▸ Written task a
In the patch review, what does the first line say needs to be unset at the exit?

It needs to unset PF_MEMALLOC at the exit.

> > @@ -2029,19 +2046,31 @@ int netif_receive_skb(struct sk_buff *sk
> >  
> >  	if (ret == TC_ACT_SHOT || (ret == TC_ACT_STOLEN)) {
> >  		kfree_skb(skb);
> > -		goto out;
> > +		goto unlock;
> >  	}
> >  
> >  	skb->tc_verd = 0;
> >  ncls:
> >  #endif
> >  
> > +	if (skb_emergency(skb))
> > +		switch(skb->protocol) {
> > +			case __constant_htons(ETH_P_ARP):
> > +			case __constant_htons(ETH_P_IP):
> > +			case __constant_htons(ETH_P_IPV6):
> > +			case __constant_htons(ETH_P_8021Q):
> > +				break;
> 
> Indentation is wrong, and hard coding protocol values as spcial case
> seems bad here. What about vlan's, etc?

The other protocols needs analysis on what memory allocations occur
during packet processing, if anything is done that is not yet accounted
for (skb, route cache) then that needs to be added to a reserve, if
there are any paths that could touch user-space, those need to be
handled.

▸ Records for the exercise
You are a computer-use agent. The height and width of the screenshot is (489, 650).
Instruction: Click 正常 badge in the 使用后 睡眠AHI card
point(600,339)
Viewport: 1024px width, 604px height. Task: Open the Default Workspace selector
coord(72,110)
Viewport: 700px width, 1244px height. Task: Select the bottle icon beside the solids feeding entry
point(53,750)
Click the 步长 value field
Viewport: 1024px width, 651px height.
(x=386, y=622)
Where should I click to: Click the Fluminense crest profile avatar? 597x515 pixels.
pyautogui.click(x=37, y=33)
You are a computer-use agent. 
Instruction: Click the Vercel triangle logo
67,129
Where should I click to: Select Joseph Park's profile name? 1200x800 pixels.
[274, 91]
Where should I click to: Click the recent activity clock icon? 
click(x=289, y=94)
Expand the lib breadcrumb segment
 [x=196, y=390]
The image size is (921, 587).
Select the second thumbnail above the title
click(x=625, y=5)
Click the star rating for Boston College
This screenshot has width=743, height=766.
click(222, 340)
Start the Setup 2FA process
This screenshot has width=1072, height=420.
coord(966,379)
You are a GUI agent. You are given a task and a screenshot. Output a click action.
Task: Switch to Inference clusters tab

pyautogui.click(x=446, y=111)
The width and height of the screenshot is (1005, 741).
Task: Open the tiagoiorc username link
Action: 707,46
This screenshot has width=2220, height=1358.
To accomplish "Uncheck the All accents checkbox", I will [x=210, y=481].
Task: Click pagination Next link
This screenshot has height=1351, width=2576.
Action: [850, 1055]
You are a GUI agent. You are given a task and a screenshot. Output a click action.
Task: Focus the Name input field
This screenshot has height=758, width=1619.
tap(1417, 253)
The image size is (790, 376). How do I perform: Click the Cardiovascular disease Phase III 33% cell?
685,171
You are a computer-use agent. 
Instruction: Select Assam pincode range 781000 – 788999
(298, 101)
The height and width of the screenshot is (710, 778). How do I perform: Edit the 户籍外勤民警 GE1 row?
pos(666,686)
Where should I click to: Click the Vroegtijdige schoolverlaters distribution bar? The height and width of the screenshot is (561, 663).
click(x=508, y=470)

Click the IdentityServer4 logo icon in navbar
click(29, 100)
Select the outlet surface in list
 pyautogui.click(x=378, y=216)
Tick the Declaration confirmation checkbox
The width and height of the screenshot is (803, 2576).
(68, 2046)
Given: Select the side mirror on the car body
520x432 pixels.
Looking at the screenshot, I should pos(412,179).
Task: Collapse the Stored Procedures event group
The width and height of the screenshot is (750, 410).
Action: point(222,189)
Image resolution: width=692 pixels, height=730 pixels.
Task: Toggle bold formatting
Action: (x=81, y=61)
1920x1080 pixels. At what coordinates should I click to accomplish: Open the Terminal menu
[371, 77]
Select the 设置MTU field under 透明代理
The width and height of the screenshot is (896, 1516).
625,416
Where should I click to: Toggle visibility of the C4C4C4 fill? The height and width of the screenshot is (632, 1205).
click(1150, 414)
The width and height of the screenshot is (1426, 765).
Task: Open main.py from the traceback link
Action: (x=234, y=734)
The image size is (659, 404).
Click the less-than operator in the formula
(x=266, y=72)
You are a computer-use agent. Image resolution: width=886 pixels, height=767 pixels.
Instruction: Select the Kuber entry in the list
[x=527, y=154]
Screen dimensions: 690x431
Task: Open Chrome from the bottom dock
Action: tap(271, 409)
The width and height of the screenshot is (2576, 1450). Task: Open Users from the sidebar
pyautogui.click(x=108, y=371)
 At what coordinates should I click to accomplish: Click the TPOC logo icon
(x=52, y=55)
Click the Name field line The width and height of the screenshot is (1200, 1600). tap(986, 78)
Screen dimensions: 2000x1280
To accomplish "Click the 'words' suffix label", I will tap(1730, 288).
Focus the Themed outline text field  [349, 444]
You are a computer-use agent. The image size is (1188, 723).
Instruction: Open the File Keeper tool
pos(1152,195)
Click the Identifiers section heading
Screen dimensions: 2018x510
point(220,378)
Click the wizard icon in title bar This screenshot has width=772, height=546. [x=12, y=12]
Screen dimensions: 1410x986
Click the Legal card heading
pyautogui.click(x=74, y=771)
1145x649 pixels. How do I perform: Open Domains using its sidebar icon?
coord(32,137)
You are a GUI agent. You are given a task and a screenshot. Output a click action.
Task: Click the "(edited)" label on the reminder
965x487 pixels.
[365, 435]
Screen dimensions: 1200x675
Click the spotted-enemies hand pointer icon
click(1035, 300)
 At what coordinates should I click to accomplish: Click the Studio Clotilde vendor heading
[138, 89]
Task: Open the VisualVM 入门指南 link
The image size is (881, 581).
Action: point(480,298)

▸ Written task b
In the rows, copy out the part that opens with the line containing "1920x1080 pixels. At" and closes with the line containing "(x=266, y=72)", word for word.

▸ Correct output a
PF_MEMALLOC

▸ Correct output b
1920x1080 pixels. At what coordinates should I click to accomplish: Open the Terminal menu
[371, 77]
Select the 设置MTU field under 透明代理
The width and height of the screenshot is (896, 1516).
625,416
Where should I click to: Toggle visibility of the C4C4C4 fill? The height and width of the screenshot is (632, 1205).
click(1150, 414)
The width and height of the screenshot is (1426, 765).
Task: Open main.py from the traceback link
Action: (x=234, y=734)
The image size is (659, 404).
Click the less-than operator in the formula
(x=266, y=72)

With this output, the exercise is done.